Data excerpts

········

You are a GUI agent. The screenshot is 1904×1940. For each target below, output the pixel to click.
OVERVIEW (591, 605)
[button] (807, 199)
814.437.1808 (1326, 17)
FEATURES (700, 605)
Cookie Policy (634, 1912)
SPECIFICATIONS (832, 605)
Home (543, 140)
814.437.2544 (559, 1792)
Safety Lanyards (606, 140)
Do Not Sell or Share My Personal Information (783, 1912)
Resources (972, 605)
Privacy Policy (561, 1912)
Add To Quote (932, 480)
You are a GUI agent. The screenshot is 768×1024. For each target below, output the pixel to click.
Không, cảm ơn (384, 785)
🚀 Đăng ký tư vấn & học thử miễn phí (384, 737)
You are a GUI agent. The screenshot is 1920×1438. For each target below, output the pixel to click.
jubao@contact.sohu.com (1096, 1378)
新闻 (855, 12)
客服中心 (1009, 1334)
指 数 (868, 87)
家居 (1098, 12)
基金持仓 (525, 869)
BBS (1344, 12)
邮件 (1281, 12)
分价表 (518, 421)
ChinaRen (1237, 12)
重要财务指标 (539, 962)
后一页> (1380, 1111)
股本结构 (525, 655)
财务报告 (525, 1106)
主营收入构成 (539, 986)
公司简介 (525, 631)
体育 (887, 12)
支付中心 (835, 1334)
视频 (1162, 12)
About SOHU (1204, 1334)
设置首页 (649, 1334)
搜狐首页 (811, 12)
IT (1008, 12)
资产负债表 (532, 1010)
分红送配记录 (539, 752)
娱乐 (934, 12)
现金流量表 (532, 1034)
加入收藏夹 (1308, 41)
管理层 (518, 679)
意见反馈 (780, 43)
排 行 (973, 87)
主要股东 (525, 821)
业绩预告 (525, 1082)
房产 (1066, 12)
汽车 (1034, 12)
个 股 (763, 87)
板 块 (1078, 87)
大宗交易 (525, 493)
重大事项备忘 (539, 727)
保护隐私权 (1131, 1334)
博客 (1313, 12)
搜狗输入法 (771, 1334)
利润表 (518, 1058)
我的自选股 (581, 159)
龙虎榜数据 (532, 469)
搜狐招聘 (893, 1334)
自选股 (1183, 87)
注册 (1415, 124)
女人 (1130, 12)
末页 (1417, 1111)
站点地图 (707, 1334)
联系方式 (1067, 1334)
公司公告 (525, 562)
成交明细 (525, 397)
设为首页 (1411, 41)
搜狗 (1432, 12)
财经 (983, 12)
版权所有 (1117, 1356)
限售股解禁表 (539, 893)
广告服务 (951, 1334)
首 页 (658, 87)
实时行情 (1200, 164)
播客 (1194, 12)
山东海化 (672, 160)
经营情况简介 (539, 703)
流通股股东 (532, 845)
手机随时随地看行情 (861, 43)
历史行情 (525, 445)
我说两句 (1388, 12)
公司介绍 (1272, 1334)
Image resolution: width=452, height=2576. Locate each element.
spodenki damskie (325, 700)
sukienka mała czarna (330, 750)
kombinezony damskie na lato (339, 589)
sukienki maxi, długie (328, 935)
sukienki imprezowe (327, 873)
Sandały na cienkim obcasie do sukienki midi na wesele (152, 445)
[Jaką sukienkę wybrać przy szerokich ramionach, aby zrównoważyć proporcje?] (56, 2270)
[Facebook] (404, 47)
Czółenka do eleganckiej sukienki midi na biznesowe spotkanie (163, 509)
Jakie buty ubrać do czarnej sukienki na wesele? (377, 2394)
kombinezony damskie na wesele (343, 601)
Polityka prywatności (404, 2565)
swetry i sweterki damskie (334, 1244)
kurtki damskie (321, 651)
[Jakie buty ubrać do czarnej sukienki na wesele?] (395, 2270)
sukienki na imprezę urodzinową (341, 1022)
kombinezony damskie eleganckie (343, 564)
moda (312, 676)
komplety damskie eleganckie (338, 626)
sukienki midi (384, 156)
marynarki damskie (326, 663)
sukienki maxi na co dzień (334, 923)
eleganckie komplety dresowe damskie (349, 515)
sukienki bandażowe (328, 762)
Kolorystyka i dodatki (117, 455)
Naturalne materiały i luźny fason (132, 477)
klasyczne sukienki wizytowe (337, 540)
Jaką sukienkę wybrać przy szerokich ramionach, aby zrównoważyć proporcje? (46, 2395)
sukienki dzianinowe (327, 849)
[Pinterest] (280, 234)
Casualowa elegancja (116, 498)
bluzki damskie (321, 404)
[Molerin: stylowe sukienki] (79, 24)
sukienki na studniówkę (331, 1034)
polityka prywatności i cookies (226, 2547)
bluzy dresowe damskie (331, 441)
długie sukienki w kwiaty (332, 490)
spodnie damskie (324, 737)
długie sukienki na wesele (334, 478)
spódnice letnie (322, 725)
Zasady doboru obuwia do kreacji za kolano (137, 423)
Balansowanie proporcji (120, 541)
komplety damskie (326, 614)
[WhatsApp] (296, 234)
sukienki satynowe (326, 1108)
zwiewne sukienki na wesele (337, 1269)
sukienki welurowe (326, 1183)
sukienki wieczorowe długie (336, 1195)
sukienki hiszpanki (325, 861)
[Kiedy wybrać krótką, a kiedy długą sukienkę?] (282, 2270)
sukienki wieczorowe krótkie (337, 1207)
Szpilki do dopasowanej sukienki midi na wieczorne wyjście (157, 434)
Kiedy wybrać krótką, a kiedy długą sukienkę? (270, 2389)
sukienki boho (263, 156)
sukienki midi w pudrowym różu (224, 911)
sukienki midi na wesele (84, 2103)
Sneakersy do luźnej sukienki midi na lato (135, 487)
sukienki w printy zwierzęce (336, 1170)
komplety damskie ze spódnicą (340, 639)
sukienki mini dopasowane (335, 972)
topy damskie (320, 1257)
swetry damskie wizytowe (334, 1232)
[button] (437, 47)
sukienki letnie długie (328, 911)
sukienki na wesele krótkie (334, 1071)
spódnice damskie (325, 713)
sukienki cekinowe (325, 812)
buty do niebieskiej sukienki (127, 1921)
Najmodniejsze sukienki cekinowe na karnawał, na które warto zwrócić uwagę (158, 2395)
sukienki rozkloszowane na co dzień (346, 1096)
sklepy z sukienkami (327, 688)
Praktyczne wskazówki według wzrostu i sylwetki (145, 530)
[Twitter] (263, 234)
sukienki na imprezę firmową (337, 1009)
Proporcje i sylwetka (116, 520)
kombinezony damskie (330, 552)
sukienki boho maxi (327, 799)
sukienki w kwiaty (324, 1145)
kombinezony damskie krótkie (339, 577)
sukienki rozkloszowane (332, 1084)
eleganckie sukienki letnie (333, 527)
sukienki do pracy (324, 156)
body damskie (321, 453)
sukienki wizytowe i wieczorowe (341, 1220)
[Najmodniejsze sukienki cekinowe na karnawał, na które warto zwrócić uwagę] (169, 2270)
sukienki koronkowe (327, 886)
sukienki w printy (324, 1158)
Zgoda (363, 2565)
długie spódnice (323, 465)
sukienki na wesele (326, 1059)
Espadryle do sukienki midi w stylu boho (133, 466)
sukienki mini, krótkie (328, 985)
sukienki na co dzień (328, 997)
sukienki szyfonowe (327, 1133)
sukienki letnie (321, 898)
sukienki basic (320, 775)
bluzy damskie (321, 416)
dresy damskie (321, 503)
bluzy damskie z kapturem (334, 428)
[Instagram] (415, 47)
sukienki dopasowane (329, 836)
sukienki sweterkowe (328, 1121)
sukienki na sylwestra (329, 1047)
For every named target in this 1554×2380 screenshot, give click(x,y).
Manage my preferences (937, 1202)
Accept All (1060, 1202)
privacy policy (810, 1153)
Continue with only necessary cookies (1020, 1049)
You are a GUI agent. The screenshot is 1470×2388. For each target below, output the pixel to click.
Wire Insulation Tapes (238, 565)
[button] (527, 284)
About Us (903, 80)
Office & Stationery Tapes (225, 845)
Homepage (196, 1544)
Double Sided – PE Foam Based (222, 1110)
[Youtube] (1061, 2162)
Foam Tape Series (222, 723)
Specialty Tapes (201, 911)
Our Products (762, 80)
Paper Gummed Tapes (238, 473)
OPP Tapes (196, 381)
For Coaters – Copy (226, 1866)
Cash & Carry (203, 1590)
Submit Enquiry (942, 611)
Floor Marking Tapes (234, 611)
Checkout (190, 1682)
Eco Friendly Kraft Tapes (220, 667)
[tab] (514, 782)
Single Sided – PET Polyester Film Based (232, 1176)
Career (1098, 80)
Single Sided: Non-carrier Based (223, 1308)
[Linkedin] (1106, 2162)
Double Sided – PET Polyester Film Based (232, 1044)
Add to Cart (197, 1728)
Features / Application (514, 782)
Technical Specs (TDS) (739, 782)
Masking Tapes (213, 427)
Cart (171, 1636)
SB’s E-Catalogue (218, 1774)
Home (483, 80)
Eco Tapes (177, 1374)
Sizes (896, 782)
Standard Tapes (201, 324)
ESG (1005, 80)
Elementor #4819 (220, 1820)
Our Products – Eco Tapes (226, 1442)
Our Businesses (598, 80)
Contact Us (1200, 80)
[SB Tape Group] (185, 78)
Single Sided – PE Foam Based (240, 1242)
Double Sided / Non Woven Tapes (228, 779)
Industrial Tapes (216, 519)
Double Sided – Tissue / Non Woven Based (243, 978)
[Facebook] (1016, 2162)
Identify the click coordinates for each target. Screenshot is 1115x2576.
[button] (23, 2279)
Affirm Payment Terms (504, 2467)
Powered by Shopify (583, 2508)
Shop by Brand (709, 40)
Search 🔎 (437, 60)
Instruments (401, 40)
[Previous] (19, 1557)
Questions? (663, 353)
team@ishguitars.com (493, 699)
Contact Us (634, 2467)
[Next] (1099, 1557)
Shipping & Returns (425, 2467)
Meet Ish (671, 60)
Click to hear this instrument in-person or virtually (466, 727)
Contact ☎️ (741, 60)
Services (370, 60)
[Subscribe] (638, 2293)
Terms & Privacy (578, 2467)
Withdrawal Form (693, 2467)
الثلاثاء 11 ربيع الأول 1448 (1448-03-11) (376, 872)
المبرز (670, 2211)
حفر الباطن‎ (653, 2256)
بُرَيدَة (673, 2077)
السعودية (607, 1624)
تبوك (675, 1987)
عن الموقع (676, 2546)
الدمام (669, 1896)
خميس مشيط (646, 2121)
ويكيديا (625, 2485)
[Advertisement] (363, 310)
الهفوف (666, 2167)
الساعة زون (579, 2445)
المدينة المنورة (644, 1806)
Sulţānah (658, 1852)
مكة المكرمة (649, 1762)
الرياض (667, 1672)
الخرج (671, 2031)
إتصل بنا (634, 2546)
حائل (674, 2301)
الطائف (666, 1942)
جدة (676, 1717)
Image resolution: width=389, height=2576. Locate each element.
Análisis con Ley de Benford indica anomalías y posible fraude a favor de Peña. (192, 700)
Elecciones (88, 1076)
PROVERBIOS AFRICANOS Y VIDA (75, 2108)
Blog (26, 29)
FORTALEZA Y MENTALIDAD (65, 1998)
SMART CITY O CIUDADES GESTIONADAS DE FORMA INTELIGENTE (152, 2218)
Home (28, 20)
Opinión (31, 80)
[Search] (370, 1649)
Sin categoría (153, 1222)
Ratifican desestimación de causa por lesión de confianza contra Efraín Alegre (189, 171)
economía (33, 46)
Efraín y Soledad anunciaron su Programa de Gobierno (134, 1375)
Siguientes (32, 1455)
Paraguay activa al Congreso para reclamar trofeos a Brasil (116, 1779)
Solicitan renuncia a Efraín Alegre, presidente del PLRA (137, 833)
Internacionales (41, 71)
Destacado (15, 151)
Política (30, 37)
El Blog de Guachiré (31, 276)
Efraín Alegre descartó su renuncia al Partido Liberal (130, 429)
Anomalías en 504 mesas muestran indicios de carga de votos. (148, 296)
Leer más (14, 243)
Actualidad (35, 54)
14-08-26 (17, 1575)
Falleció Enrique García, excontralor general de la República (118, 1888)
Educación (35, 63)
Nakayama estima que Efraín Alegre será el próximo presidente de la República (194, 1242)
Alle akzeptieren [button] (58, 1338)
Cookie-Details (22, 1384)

········

_Your task_.
Go through the data and count every line where the word "krótkie" appears. Give only that count.

_Exercise solution_.
4